_DIRECTIONS FOR THIS TASK_. Edit the items starting at the line containing "Switch to the Vendor/Store Info tab" and ending at the line containing "coord(77,43)" so that "Italic" becomes "Bold", with everything else unchanged. Return only those lines, without the pictures.

_THE RECORDS_.
# # # # # # #

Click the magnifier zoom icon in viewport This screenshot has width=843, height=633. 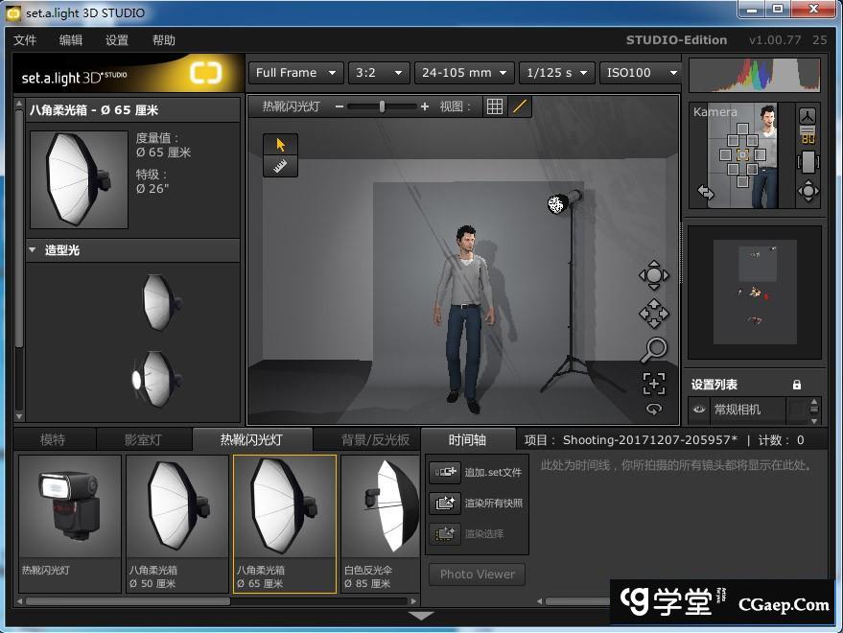tap(654, 349)
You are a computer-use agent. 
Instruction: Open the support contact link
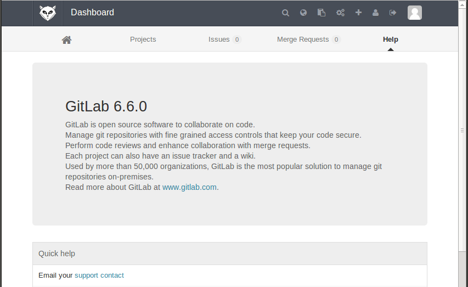click(x=99, y=275)
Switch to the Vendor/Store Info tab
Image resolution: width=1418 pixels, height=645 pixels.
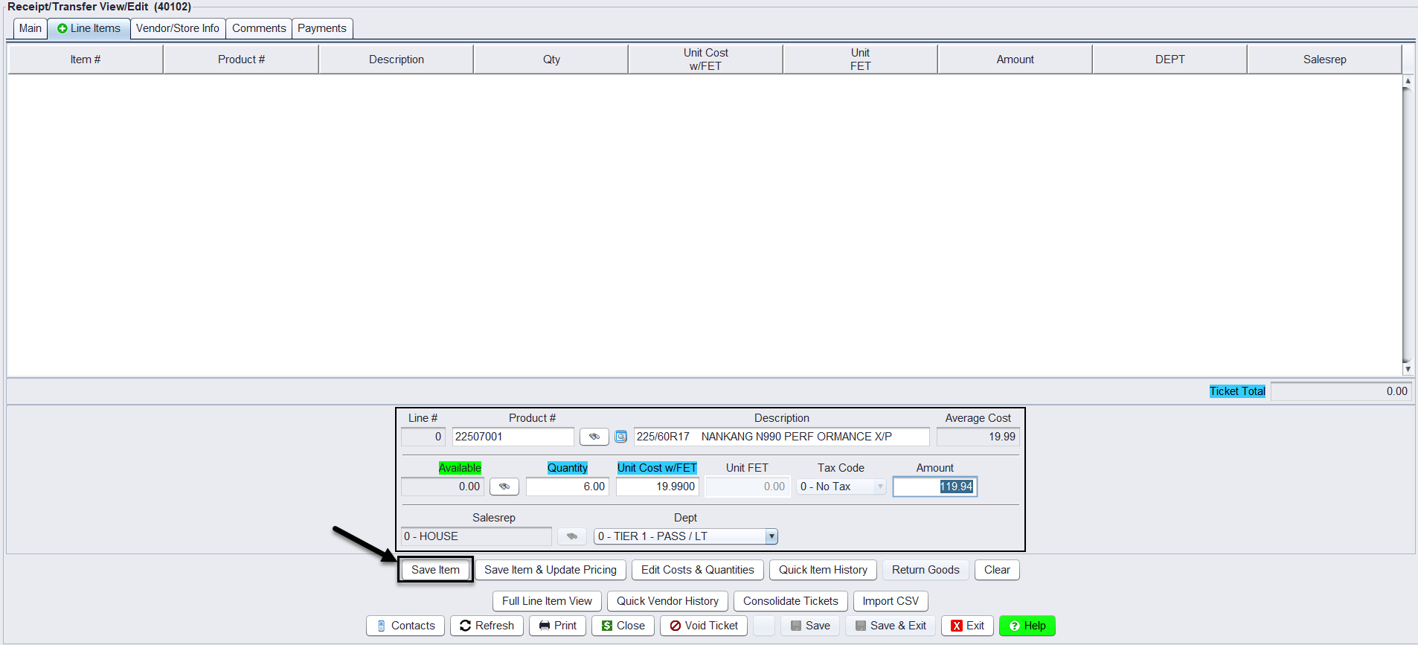[x=177, y=28]
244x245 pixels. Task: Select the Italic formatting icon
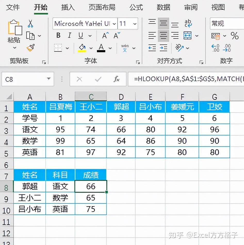pos(69,35)
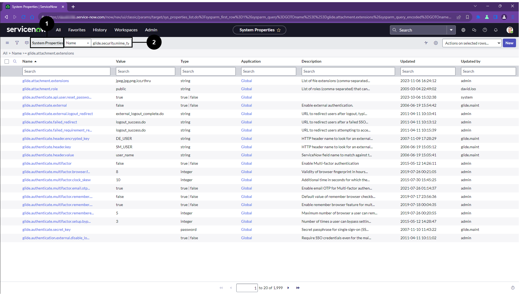Expand the Name search field dropdown
519x294 pixels.
coord(77,43)
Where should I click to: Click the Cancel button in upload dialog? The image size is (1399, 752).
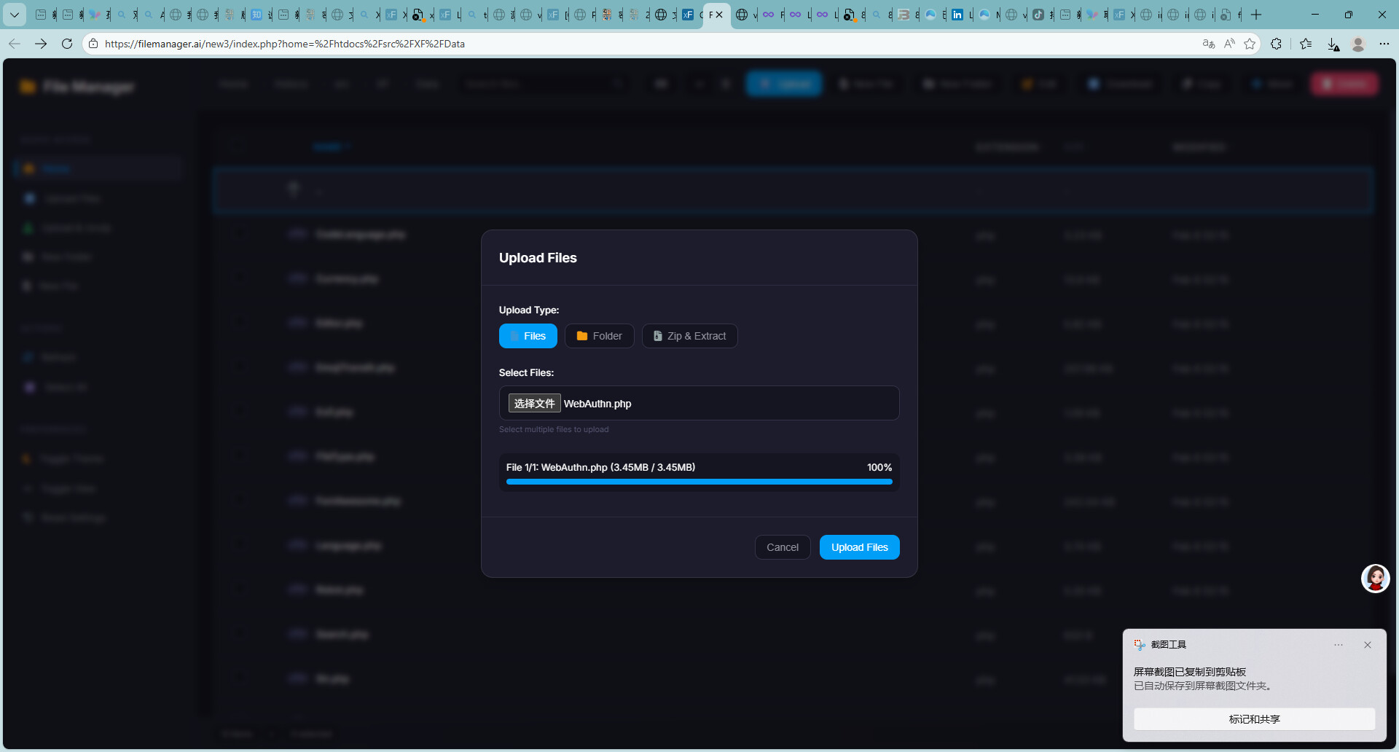point(782,547)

# # # # # # #

_EXPECTED OUTPUT_.
Switch to the Vendor/Store Info tab
Image resolution: width=1418 pixels, height=645 pixels.
[x=177, y=28]
244x245 pixels. Task: Select the Bold formatting icon
pos(69,35)
Expand the Name search field dropdown
519x294 pixels.
coord(77,43)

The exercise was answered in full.